The speed of MC

Mon Mar 31 11:21:01 EST 2003

How to speed up MC

All those guys that migrated from good old HyperCard to MC, were
delighted by the speed enhancement. Nevertheless, in a number of cases,
MC is slow compared to languages like Pascal or C. Scott Raney gives
some good advice about how to speed up your scripts. However, there are
some of less known tricks that can speed up your scripts amazingly.
Suppose you want to create a list consisting of a number of lines with
something put into each line. For the sake of simplicity, let us create
a list of 10000 random numbers between 1 and 1000. If your script looks
like this:

script A

  repeat with i = 1 to 10000
    put random (1000) into line i of randList
  end repeat

and are eager to know how to write a script that executes more then ten
times as fast, you should read on!
But first some  questions. Do you think  that the same script, but now
generating random numbers between 1 and 1000000 (one million) takes more
time? If your answer is “yes”, you’re right. It will take about twice as
much time. Do you think that’s because generating a random number
between 1 and 1000000 takes more time than generating a random number
between 1 and 1000? If your answer is “yes”, you’re wrong. It takes
about the same amount of time.
To write scripts that executes as fast as possible, you should know
something about how a computer (or MetaCard) works, how data are stored,
etc. I’m going to tell you that in a very, very simplified way. But
first, the fast script:

script B

  repeat with i = 1 to 10000
    put random (1000) & cr after randList
  end repeat
  delete last char of theList

Script B yields exactly the same result as script A, but is more then
ten times as fast. If we wanted to generate random numbers between 1 and
1000000, it is even more then 20 times as fast.

Here is the reason why.
Data are stored in memory. Each piece of data has a particular length.
For example, in script A, the 75th call to random (1000) may yield 234,
which is three characters long. This piece of data had to be put after
the CR (carriage return) at the end of line number 74. But where in
memory is that? The computer can only figure that out by counting the
number of CR’s from the start of ‘randList’. And that takes time. And
each call to random (1000) the computer (the poor thing) starts counting
the CR’s again.
Script B does not have this drawback. The computer does not have to
bother about counting CR’s, but can just put the result of random (1000)
after the last char of ‘randList’. In script B a CR is placed after this
line, to warrant that each new result of random (1000) appears on a new
line. Finally, the last cr is deleted, to ensure that the results of
script A and B are exactly the same.
To count the number of CR’s in script A, the computer has to walk
through all characters of ‘randList’ and to decide whether or not the
character is a CR. If we generated random numbers between 1 and 1000000,
the computer has to walk through about twice (actually, less than twice,
because also the CR’s are characters) as much characters than in case of
generating random numbers between 1 and 1000. Hence generating random
numbers between 1 and 1000000 with script A takes about twice as much
time than generating random numbers between 1 and 1000 with script A. In
script B there is no difference of course.
If you understand the principle, you can easily imagine that the speed
increase will become negligible if the number of characters on a line is
very small, but very large if the mean number of characters on each line
as large.

Moreover, you will also understand why using array variables is so fast.
Array variables are indexed. If the variable AR is an array variable,
AR[345] directly points to the correct position in memory. Hence, a
statement like ‘get AR [345]’ is very fast. On the other hand, the
statement ‘get line 345 of randList’ is much slower: again, the computer
has to count 344 CR’s, walking through the data of ‘randlist’.
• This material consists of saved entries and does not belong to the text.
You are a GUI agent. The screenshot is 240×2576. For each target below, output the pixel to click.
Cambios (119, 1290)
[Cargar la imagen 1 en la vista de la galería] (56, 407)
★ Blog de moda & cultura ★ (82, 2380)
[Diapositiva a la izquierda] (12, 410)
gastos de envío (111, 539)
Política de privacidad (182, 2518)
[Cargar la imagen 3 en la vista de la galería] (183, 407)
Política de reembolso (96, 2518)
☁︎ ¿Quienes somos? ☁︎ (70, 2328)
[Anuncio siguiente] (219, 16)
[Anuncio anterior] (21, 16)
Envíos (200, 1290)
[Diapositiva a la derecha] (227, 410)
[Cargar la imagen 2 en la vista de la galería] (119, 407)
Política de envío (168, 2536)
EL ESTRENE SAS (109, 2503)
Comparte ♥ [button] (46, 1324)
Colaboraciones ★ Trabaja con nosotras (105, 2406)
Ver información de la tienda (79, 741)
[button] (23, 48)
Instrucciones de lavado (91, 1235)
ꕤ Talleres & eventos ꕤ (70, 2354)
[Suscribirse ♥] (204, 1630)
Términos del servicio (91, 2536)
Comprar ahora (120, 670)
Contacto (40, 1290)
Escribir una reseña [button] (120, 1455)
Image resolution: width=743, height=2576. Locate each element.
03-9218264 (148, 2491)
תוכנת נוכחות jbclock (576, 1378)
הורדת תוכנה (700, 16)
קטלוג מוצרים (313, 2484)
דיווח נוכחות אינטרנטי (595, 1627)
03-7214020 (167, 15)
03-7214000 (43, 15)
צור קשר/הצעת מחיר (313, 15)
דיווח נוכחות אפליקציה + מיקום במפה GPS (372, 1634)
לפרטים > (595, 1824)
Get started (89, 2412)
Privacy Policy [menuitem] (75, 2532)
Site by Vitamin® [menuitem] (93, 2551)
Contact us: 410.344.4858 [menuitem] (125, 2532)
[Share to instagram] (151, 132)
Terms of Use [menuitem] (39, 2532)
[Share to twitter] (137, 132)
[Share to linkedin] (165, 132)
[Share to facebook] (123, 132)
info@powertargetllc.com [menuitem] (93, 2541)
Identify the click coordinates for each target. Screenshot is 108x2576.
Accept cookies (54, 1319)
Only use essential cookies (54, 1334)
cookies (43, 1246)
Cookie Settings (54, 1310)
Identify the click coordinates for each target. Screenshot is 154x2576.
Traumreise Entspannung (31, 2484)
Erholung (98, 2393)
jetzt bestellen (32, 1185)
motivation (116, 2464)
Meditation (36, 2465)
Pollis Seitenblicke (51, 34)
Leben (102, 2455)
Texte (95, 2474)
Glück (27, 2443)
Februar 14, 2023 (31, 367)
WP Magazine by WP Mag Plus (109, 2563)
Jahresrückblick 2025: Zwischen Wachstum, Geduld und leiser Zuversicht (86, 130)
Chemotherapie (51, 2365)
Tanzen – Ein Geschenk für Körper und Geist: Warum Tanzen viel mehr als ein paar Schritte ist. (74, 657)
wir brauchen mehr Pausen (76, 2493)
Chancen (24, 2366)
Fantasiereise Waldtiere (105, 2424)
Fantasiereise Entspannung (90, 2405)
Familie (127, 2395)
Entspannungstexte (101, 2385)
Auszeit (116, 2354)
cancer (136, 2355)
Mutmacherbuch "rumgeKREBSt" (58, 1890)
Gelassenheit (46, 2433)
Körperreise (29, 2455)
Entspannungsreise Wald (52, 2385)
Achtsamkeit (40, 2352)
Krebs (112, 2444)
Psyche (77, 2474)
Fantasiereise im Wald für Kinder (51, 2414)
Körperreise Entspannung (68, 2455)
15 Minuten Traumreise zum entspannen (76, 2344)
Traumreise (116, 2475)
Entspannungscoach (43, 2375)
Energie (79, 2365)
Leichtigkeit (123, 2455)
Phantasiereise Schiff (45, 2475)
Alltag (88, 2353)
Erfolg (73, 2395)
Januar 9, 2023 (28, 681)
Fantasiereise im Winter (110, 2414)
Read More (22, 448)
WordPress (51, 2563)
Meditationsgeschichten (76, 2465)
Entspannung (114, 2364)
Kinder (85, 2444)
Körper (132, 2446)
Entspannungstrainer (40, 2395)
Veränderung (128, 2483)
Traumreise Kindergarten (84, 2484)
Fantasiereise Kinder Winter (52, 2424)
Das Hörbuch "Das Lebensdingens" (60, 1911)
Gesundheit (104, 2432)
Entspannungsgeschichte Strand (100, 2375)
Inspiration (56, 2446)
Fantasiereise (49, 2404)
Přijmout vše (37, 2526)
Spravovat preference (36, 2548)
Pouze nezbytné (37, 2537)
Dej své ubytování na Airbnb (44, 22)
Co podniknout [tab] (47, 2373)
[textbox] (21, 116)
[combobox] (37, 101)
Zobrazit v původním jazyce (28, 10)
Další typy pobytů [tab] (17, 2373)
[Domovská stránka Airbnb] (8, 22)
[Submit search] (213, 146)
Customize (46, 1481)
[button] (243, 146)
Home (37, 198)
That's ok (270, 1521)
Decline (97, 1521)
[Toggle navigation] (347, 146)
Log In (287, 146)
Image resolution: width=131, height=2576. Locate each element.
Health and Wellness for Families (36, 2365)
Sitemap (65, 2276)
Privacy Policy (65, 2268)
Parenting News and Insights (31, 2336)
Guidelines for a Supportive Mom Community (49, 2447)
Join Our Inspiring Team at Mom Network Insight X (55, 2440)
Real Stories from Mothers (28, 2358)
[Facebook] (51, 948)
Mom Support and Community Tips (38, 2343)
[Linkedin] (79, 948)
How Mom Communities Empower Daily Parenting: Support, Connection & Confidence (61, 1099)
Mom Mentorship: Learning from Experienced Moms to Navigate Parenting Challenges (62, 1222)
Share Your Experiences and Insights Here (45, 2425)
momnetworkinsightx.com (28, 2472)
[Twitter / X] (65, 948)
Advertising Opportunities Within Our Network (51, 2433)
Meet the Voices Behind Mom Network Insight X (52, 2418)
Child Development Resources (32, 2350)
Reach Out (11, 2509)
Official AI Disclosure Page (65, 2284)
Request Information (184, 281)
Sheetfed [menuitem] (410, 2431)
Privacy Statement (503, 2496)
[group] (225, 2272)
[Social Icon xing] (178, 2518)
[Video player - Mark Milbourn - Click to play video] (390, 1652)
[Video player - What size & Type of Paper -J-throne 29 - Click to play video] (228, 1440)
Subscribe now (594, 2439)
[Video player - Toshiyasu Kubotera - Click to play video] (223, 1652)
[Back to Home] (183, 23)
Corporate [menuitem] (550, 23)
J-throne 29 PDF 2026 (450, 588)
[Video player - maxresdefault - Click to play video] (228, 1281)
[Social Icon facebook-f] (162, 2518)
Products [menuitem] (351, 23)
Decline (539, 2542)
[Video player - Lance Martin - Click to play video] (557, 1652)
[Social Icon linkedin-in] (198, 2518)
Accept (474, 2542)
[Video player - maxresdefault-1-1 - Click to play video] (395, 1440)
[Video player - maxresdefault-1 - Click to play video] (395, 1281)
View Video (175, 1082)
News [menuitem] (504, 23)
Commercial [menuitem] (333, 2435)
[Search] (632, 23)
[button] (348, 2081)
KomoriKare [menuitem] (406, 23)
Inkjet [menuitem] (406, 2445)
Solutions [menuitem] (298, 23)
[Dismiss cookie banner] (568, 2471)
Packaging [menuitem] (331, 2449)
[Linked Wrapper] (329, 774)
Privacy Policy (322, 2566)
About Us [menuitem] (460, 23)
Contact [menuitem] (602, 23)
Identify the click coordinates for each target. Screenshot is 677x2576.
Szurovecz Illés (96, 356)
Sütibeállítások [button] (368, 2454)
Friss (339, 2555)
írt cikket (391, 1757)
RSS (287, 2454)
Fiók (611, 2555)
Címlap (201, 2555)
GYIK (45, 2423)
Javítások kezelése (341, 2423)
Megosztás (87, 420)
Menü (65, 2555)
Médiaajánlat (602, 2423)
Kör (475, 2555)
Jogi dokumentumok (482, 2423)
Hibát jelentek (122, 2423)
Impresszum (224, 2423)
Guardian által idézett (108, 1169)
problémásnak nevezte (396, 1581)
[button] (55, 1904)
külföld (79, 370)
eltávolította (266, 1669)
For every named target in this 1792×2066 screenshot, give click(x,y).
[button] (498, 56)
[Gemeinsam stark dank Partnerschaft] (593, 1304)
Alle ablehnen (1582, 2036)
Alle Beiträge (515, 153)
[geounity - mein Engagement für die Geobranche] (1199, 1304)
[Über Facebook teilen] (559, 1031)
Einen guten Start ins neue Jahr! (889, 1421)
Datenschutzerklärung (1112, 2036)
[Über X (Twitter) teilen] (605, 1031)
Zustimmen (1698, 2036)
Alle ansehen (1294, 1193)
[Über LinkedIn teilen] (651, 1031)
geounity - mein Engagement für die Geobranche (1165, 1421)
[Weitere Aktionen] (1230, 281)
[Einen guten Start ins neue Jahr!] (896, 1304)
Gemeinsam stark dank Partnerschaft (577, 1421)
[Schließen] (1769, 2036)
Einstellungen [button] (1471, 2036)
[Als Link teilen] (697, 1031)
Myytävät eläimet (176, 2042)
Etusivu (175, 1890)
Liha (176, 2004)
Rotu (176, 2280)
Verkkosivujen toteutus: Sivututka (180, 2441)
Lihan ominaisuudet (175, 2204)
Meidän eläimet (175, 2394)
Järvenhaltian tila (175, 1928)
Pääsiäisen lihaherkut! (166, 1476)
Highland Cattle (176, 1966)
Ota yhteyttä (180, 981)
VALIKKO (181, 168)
Similarly, if you want to perfom some action on each number in
‘randList’ using the script:

script C

  repeat for each line randNumber in randList
    put randNumber into temp
-- do something
  end repeat

is much faster then

script D

repeat with i = 1 to the number of lines of randList
  put line i of randList into temp
-- do something with temp
end repeat

Why? In script D the computer has to count CR’s to get the i’s line. In
script D, the computer ‘remembers’ where it is, getting lines; it just
proceeds through the lines and doesn’t count CR’s. Moreover, of course,
the statement ‘put randNumber into temp’ is superfluous.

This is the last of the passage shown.